The Problem Unicode Solved
In the early days of computing, each manufacturer and country invented its own system for mapping bytes to characters. The American ASCII standard used 7 bits to encode 128 characters — enough for English letters, digits, and punctuation. When computers spread globally, vendors extended ASCII into hundreds of competing "code pages": Windows-1252 for Western Europe, KOI8-R for Russian, GB2312 for Simplified Chinese, Shift-JIS for Japanese.
The result was chaos. A file created on a Japanese system would display as garbage on a French system. Emails sent between countries arrived as strings of question marks and boxes. This phenomenon got a name: mojibake (文字化け) — Japanese for "character transformation" — and it was the universal nightmare of internationalized software.
The root cause was simple: there was no agreement on which number meant which character. Every encoding made up its own rules, and none of them were compatible.
Enter the Unicode Consortium
In 1987, engineers at Xerox and Apple began collaborating on a universal character set.
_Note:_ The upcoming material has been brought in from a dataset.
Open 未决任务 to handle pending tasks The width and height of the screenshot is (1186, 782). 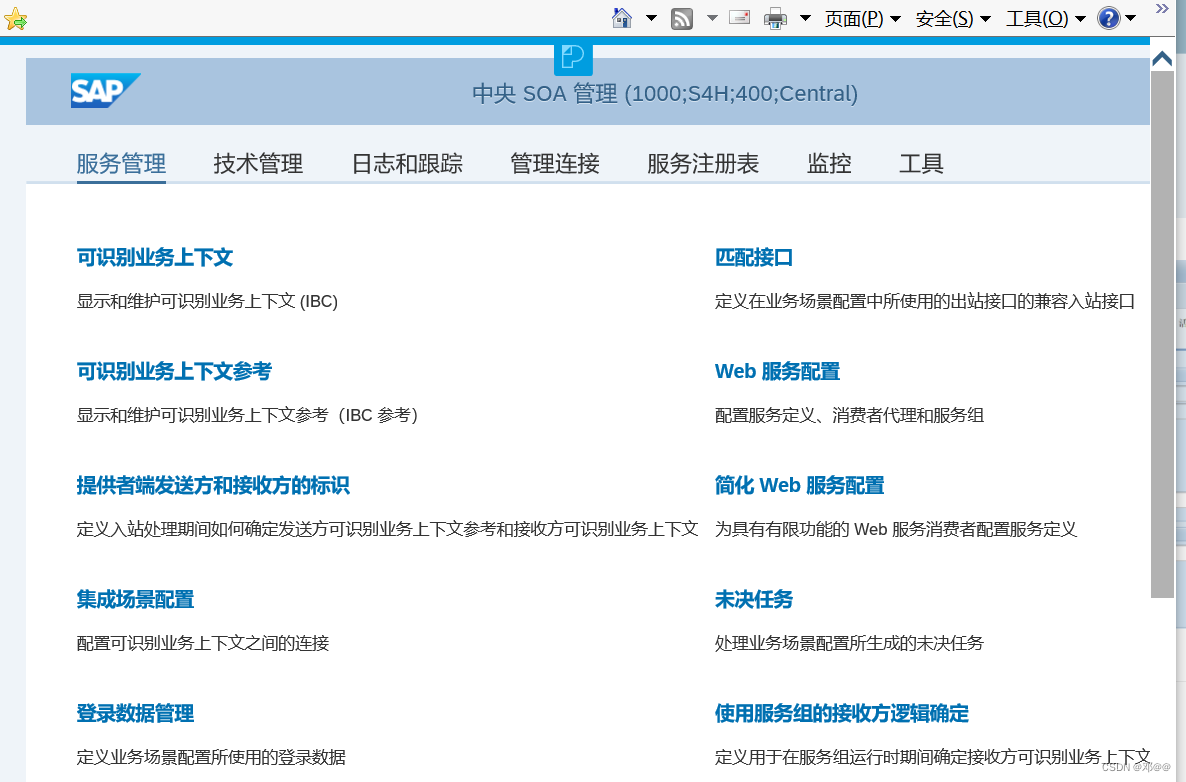754,599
The goal was radical: assign a unique number to every character in every writing system used by humans, past or present. In 1991, the Unicode Consortium was formally incorporated, and Unicode 1.0 was published.
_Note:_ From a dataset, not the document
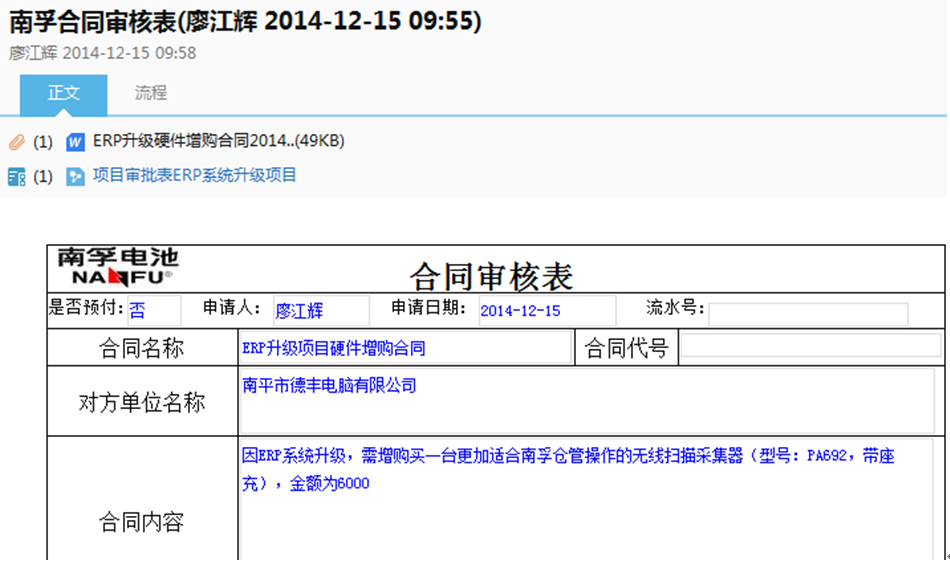This screenshot has width=950, height=562.
Task: Open the 项目审批表ERP系统升级项目 linked document
Action: (195, 175)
Today the Consortium is a non-profit organization whose members include Apple, Google, Microsoft, IBM, Adobe, Facebook, and dozens of universities and governments. Its full name is the Unicode Consortium, and its primary output is the Unicode Standard — a specification updated regularly (currently at version 15.1) that defines:
- The universal character repertoire (every assigned character)
- Properties of each character (category, directionality, case, combining behavior)
- Algorithms for sorting, rendering, bidirectional text, and line breaking
- Encoding forms (UTF-8, UTF-16, UTF-32)
The Consortium also maintains a parallel standard: ISO/IEC 10646, which defines the same character repertoire. Both are kept in sync and are effectively interchangeable at the code point level.
Code Points: The Foundation
The central concept in Unicode is the code point — a unique integer assigned to each
character. Code points are written in the format U+XXXX where the Xs are hexadecimal digits.
Some examples:
| Character | Code Point | Name |
|---|---|---|
| A | U+0041 | LATIN CAPITAL LETTER A |
| é | U+00E9 | LATIN SMALL LETTER E WITH ACUTE |
| 中 | U+4E2D | CJK UNIFIED IDEOGRAPH-4E2D |
| 😀 | U+1F600 | GRINNING FACE |
| ☃ | U+2603 | SNOWMAN |
| ∞ | U+221E | INFINITY |
Code points range from U+0000 to U+10FFFF, giving a total capacity of 1,114,112 possible
characters. As of Unicode 15.1, approximately 149,813 of those slots are assigned.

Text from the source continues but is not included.